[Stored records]
*** Begin section ***

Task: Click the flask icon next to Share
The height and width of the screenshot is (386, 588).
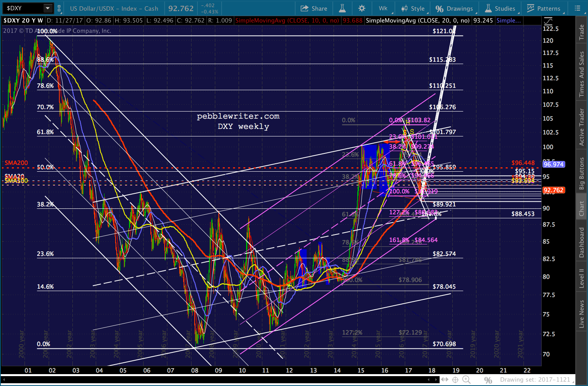Action: coord(342,8)
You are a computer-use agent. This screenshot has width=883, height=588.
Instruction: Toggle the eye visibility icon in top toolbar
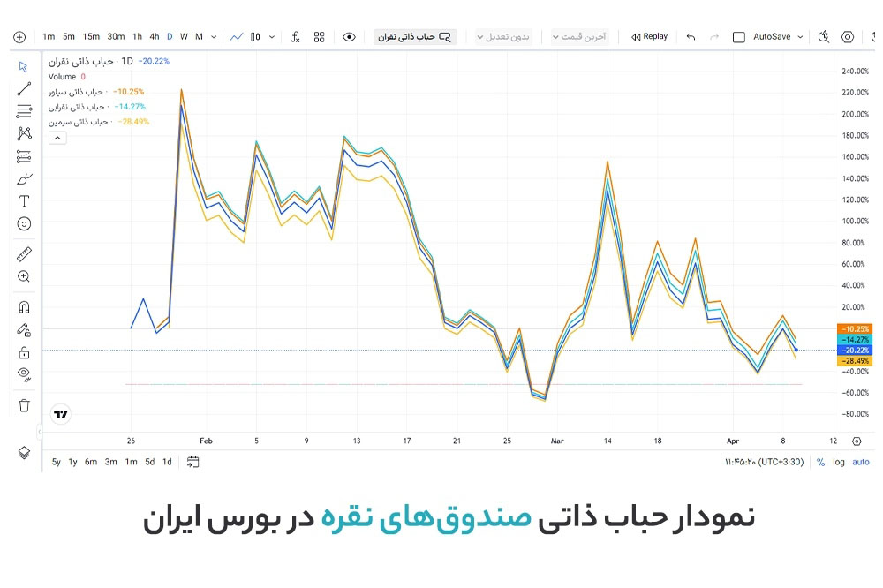[349, 37]
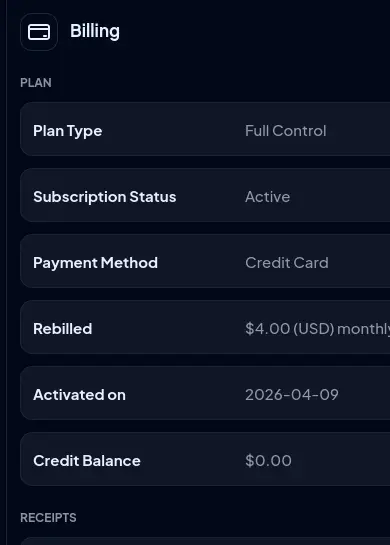This screenshot has height=545, width=390.
Task: Open the Payment Method row
Action: [205, 261]
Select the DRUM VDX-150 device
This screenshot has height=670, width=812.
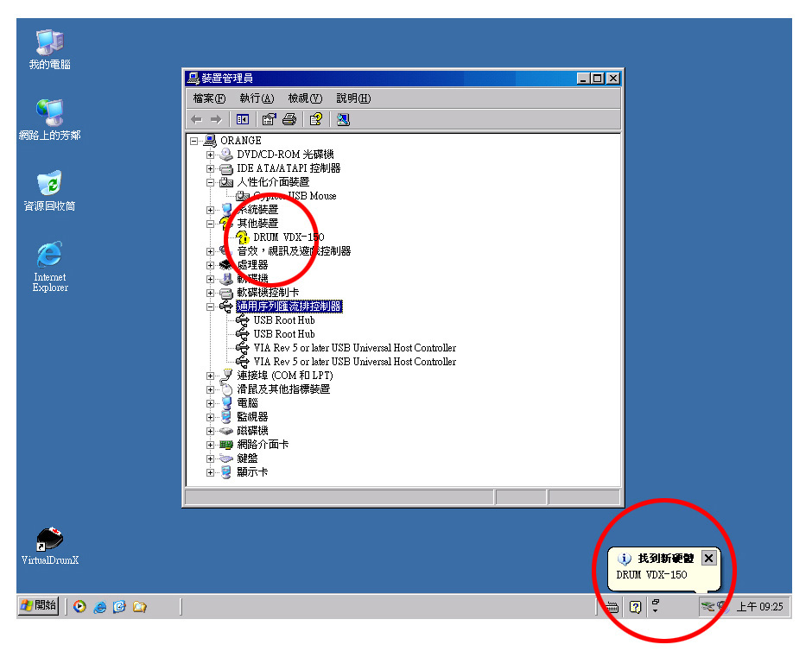coord(289,237)
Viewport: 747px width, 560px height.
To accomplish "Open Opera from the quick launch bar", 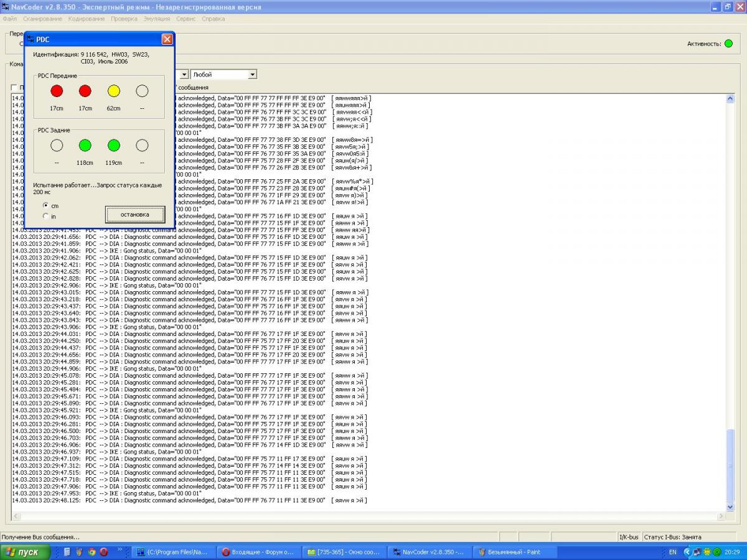I will coord(103,552).
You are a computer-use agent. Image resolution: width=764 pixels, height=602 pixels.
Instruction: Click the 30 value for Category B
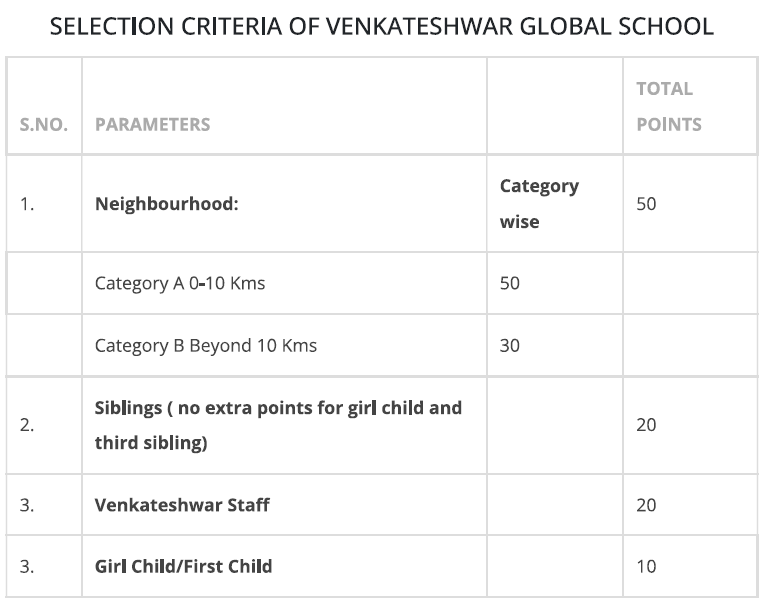pyautogui.click(x=510, y=346)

*** End section ***

Assignment —
Only the lines from where the data begins to the line with "You are a computer-use agent. This", both of them included, should be reproduced word for word; no pictures.

Completed task —
Task: Click the flask icon next to Share
The height and width of the screenshot is (386, 588).
Action: coord(342,8)
You are a computer-use agent. This screenshot has width=883, height=588.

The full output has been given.